EXERCISE PROMPT
Your answer should consist of every line from the records that holds the string "chevron".

RECORDED DATA
——————

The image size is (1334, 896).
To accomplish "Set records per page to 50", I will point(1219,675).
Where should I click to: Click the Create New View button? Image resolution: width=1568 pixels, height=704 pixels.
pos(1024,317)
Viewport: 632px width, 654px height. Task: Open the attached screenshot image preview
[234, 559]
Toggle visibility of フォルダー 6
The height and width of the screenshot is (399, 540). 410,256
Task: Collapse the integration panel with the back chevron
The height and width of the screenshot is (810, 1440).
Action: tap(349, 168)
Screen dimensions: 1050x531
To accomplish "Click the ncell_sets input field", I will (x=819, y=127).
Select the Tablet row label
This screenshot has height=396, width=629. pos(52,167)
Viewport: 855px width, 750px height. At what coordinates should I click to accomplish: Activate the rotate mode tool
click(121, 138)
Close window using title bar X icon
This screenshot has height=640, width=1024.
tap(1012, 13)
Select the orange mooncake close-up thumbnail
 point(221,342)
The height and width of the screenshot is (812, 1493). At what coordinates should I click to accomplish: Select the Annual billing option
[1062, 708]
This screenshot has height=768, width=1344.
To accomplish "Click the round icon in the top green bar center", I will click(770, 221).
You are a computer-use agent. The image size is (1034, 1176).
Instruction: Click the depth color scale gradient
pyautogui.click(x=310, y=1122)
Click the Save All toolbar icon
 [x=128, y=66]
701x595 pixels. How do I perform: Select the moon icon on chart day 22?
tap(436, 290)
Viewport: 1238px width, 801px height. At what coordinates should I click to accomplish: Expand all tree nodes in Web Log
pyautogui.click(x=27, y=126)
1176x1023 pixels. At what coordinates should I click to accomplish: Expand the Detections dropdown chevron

——————

SOLVED PROBLEM
Task: Collapse the integration panel with the back chevron
1176x1023 pixels. At what coordinates should I click to accomplish: Expand the Detections dropdown chevron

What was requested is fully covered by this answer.